Poundland takes £642m hit as budget costs pile up
The owner of Walsall-based Poundland has written down the retailer by £642m, driven by costs linked to the Autumn Budget.
The non-cash impairment charge – a decrease in the value of Pepco’s assets, came due to a poor performance by Poundland amid increased competition and rising costs.
Poundland has also been impacted by the transition to Pepco-sourced products, which proved to be unpopular with consumers.
Chief executive Stephan Borchert said: “At Poundland, recent performance has been very challenging, impacted by declines in clothing and general merchandise following the transition to Pepco-sourced product ranges at the start of the year.
“We are taking swift action to get Poundland performance back on track, focusing on a return to Poundland’s strengths.
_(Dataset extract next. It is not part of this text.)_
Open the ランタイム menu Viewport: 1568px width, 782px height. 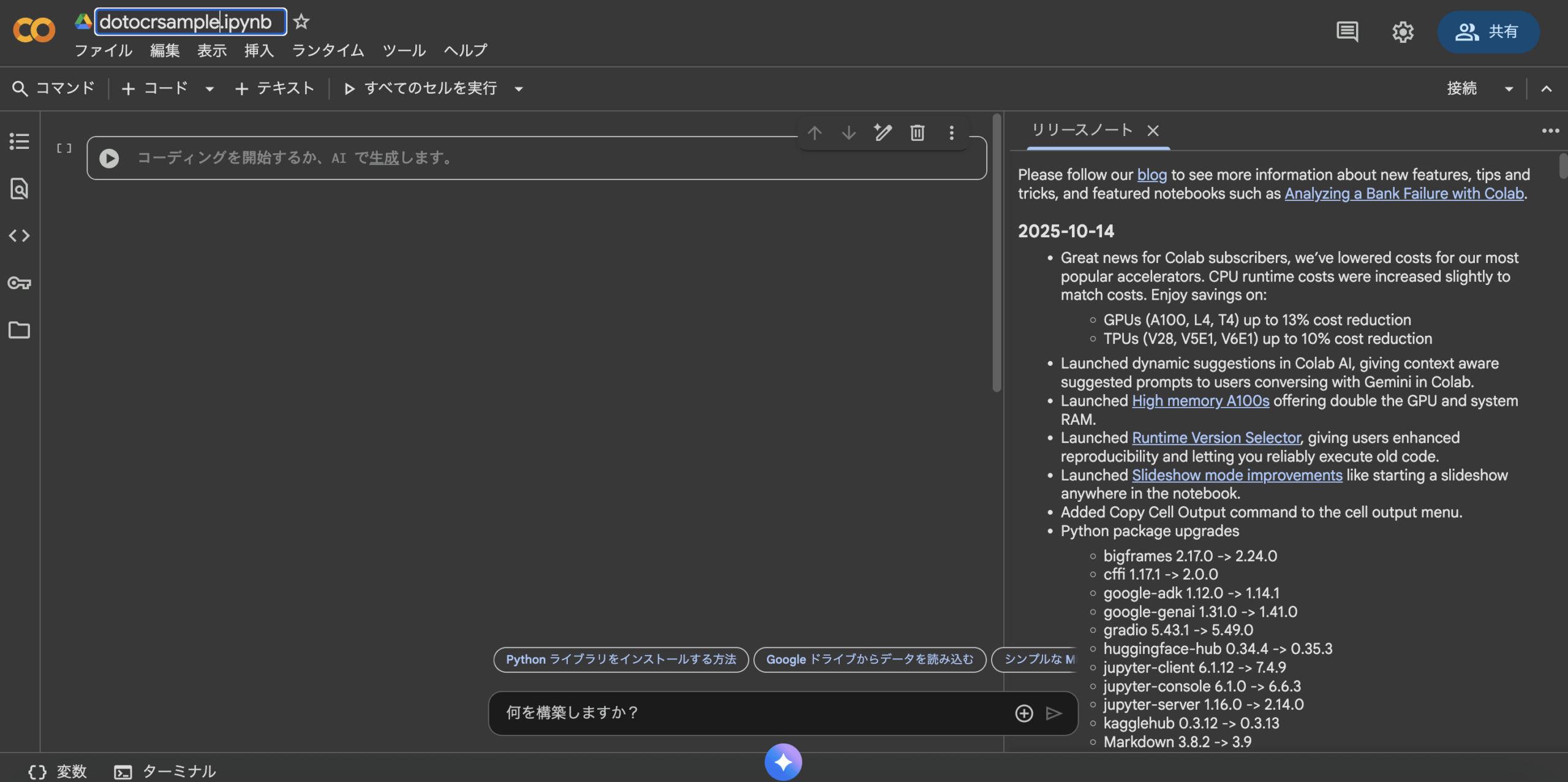[328, 50]
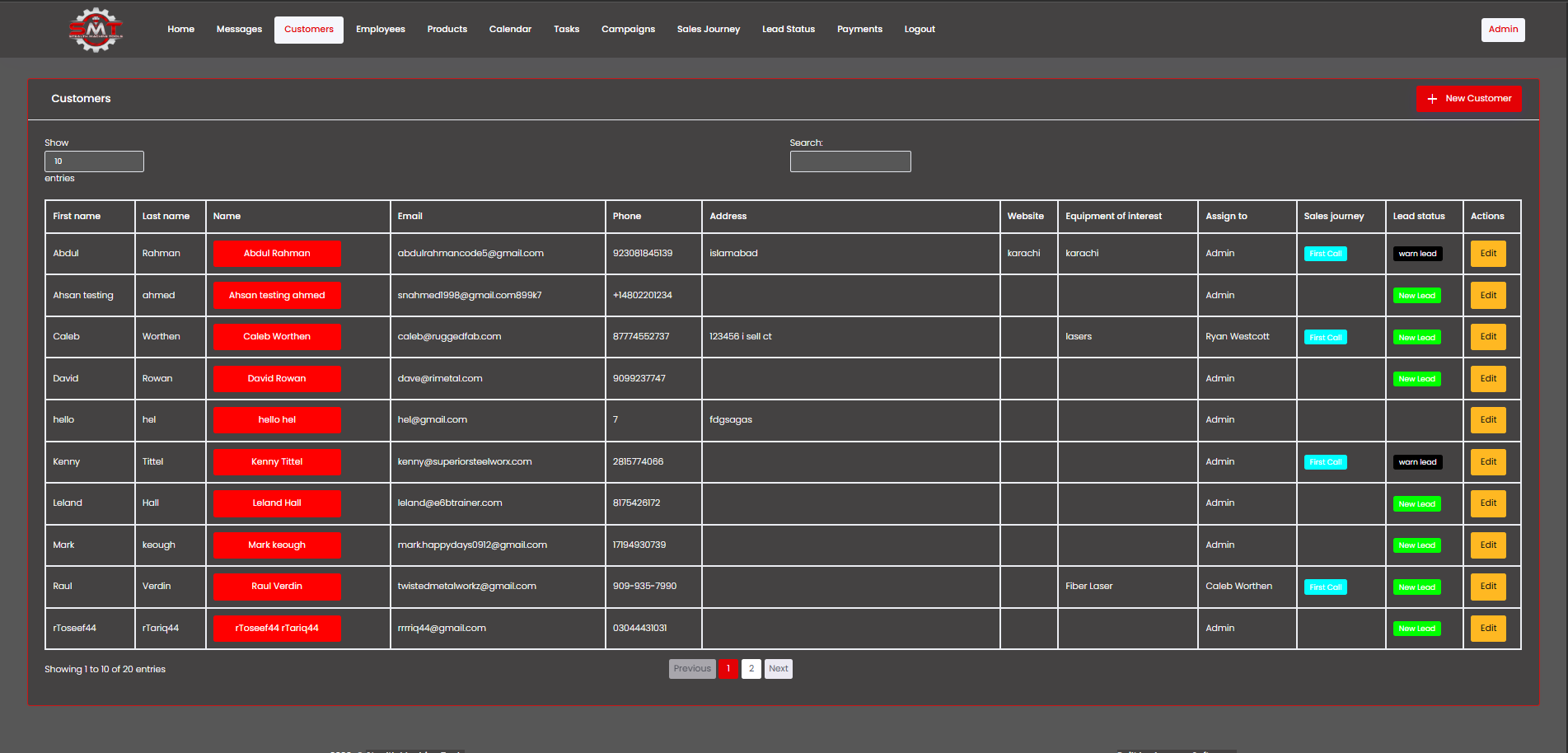Go to page 2 of customers
Viewport: 1568px width, 753px height.
[751, 669]
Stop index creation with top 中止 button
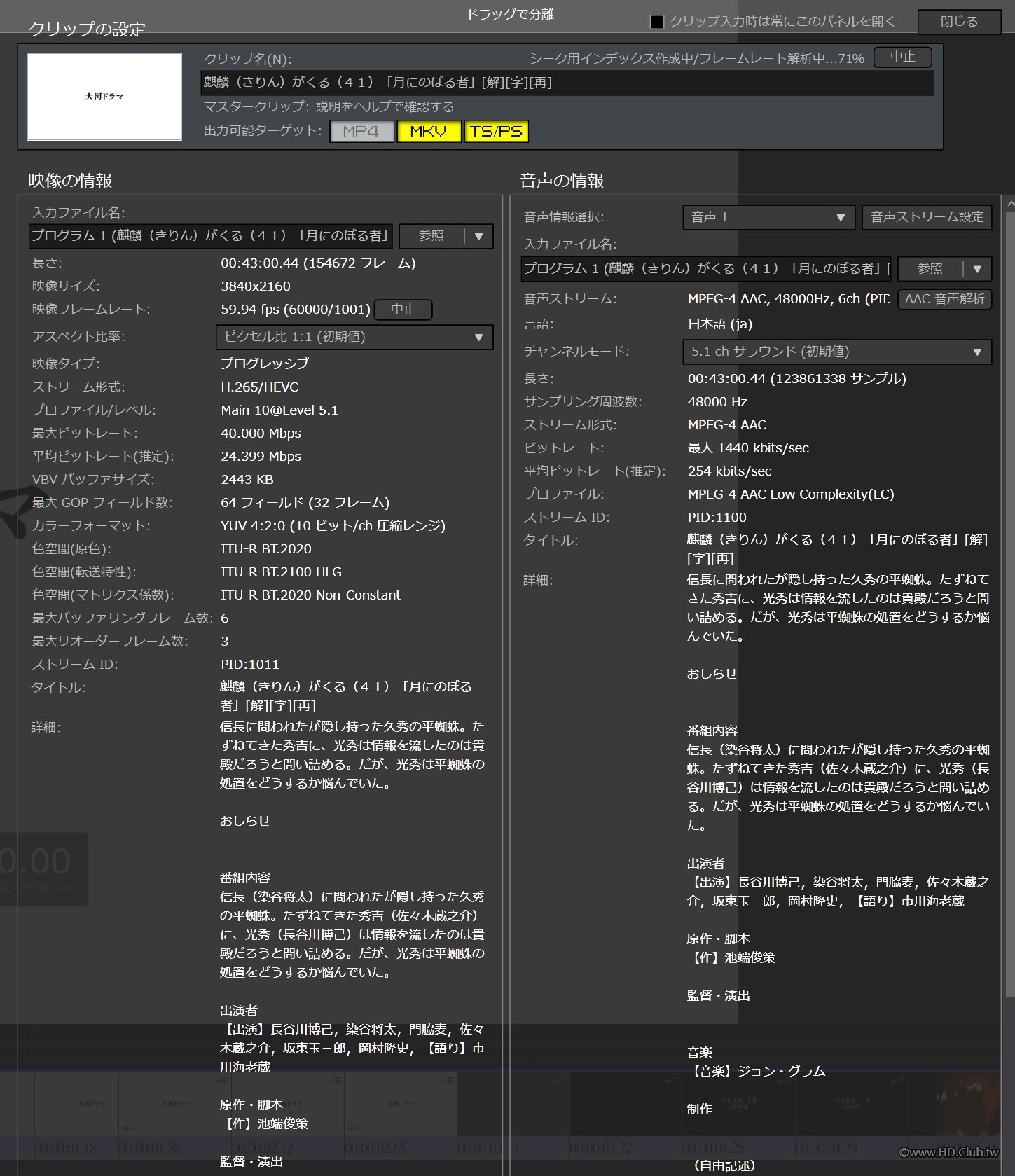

“We will also closely evaluate Poundland’s overall competitive positioning and requirements for future success as an FMCG-led format”.
Pepco said: “As a result of the material underperformance in Poundland, along with slower growth prospects and a higher cost outlook in the UK following the recent budget, we have assessed the carrying value of that investment and recognised a non-cash impairment of the goodwill and brand asset related to Poundland of €775m, which has driven a reported net loss for the year for the Group of €662m.
“On an underlying basis, Group net profit for FY24 was €179m, up 14.0% on the prior year.”
Pepco reported a £457m pre-tax loss for the year ending 30 September, compared to a profit of £131m the previous year.
The company also warned of a higher cost outlook in the UK following the recent Budget, which includes an increase in the minimum wage and higher national insurance contributions set to take effect in April 2025.
During this period, Poundland also created jobs for 500 former Wilko employees.